An Accident Involving an Unattended Vehicle. Virginia Code § 46.2-896
Next, the VA Code provides a section for accidents involving unattended vehicles. In an accident, in which no one is injured or killed, and the other vehicle or property involved in the accident is unattended, the driver must make a reasonable effort to locate the owner to report the accident. In the event the driver is unable to do so, the driver must leave a note with his contact information at the accident scene and report the accident to the police within 24 hours.
The Duty of Passengers to Report Accidents
If a driver fails to stop at the scene of an accident in violation of either of the above referenced laws, a passenger who is 16 years old or older must report the accident within 24 hours from the time of the crash to the police. Virginia Code § 46.2-896. Virginia Code § 46.2-897.
What are the Penalties for a Hit and Run Charge
The penalties for a hit and run charge depend on the value of the damage to the property, whether anyone was killed or injured in the accident, and whether the other vehicle was attended or not. Below is a break-down of some of the different penalties based on these factors.

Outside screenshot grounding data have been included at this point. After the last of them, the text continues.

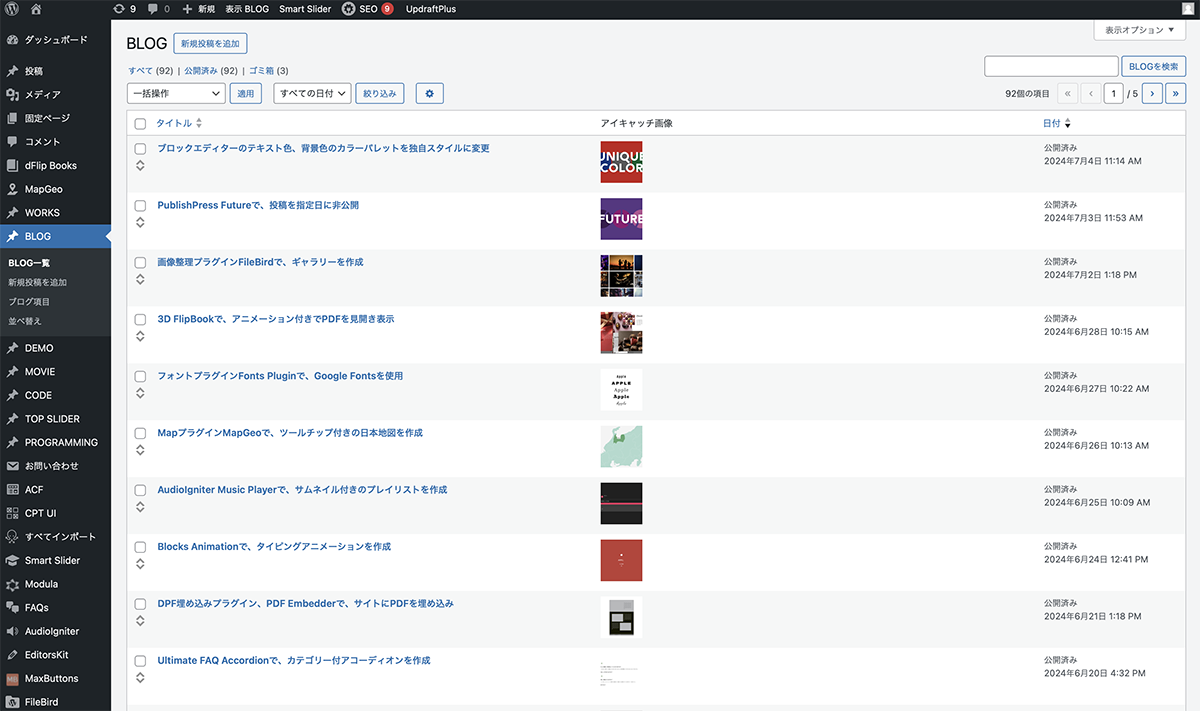1200x711 pixels.
Task: Check the box for the 3D FlipBook post
Action: 140,320
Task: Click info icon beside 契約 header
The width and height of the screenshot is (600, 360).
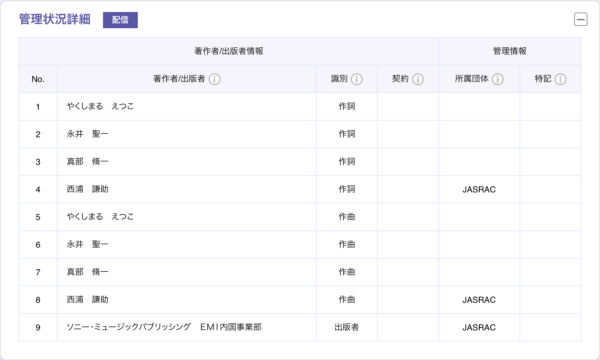Action: click(418, 79)
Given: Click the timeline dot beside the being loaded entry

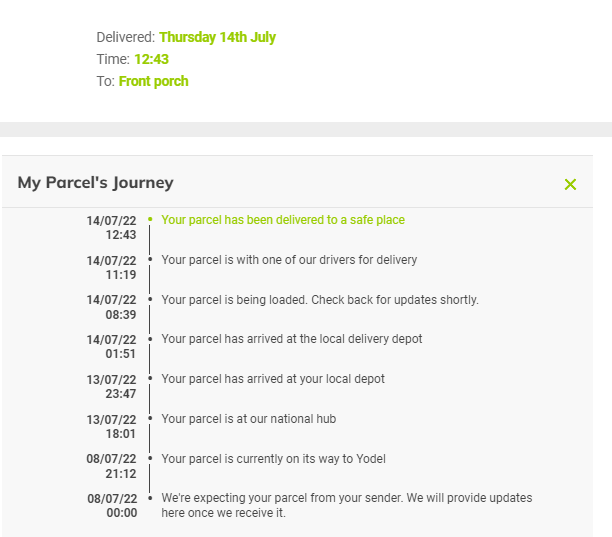Looking at the screenshot, I should point(149,299).

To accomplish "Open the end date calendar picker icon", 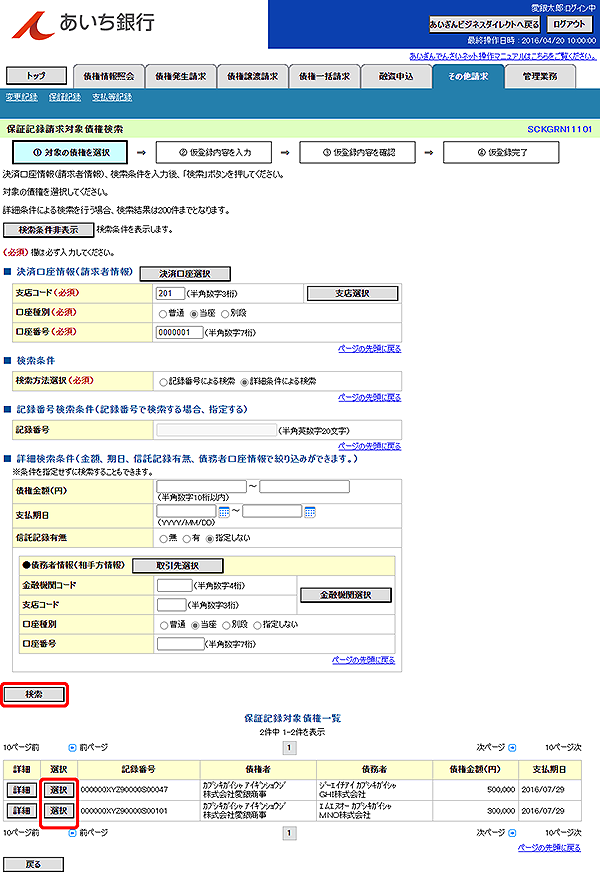I will pos(310,511).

Class 5 felony. If you were the driver of the vehicle, the vehicle was attended, and the accident resulted in an injury, death, or property damage greater than $1,000. A Class 5 Felony may include a prison sentence of 1 to 10 years and a fine of up to $2,500.

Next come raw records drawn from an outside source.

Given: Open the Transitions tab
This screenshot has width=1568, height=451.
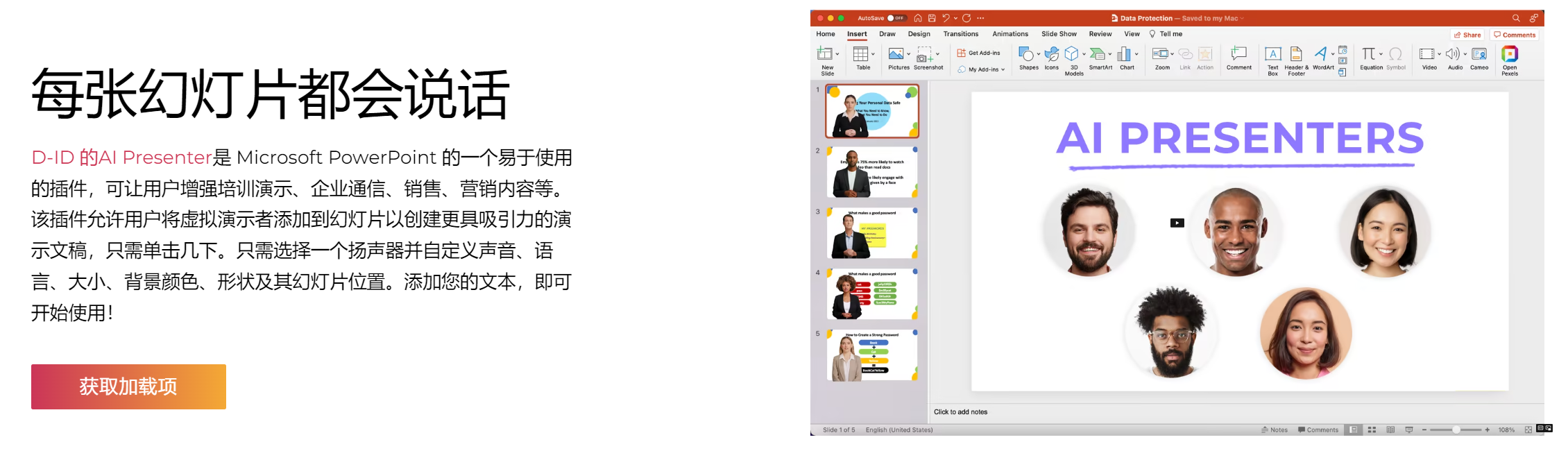Looking at the screenshot, I should [x=960, y=34].
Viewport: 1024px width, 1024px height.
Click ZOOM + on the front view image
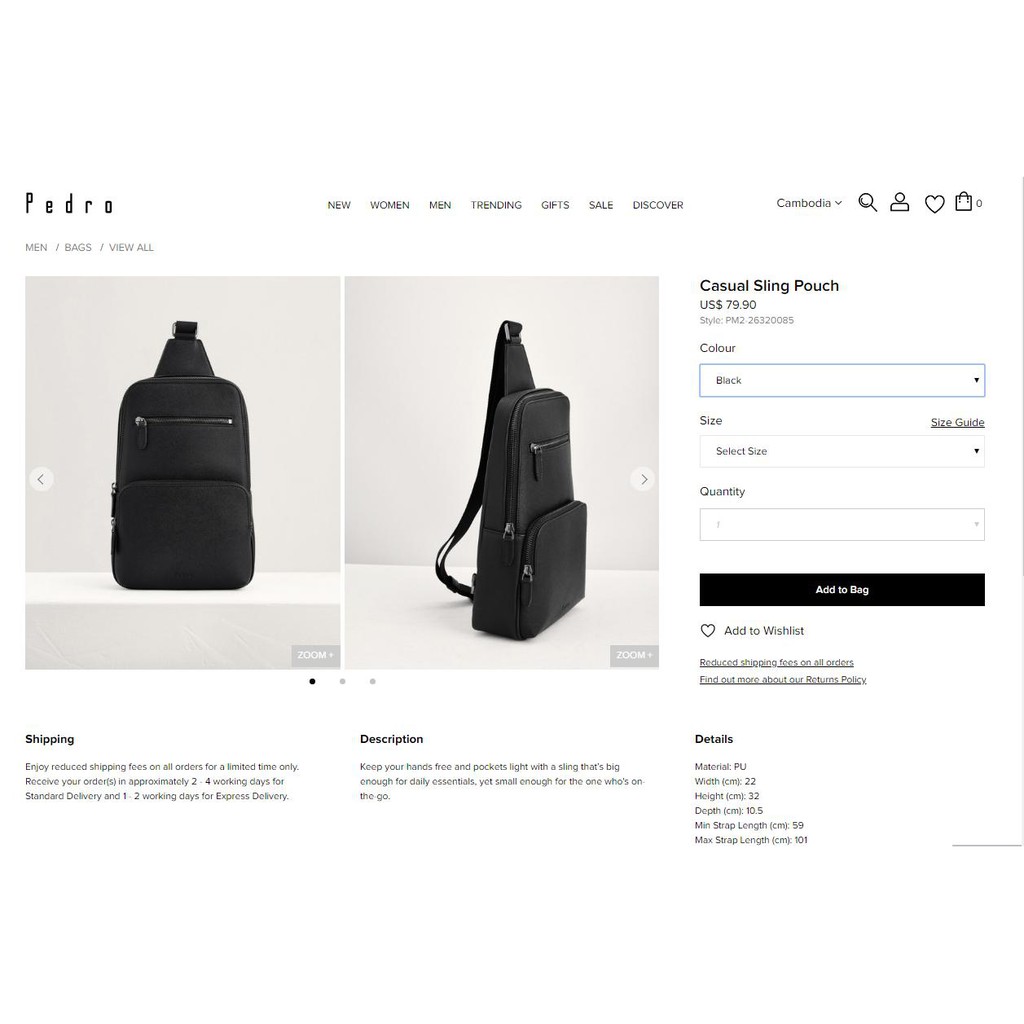(x=315, y=655)
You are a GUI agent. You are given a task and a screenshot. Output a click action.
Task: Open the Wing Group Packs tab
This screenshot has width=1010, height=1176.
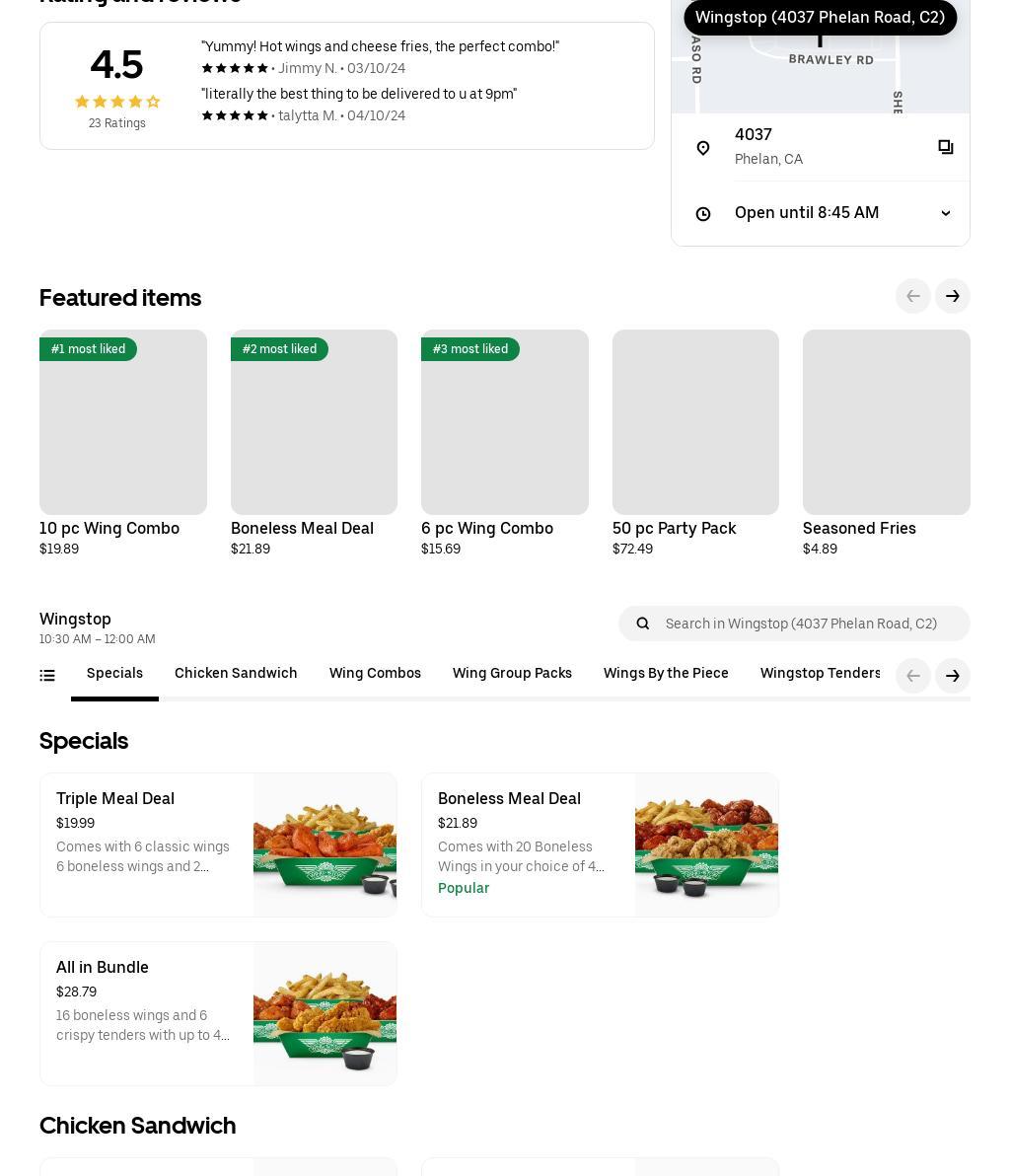(512, 674)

Class 6 felony. If you were the passenger in an accident with an attended vehicle that resulted in an injury or death. A Class 6 Felony may include a prison sentence of 1 to 5 years and fines of $2,500 or less.
Misdemeanor Class 1 or 4. If you were the driver, you may be convicted of a Class 1 misdemeanor if the property damage was less than $1,000 in an accident with attended property. If the vehicle is unintended, it is a class 1 misdemeanor if the damage is $250 or more. On the other hand, the offense is a Class 4 misdemeanor if the property damage is less than $250.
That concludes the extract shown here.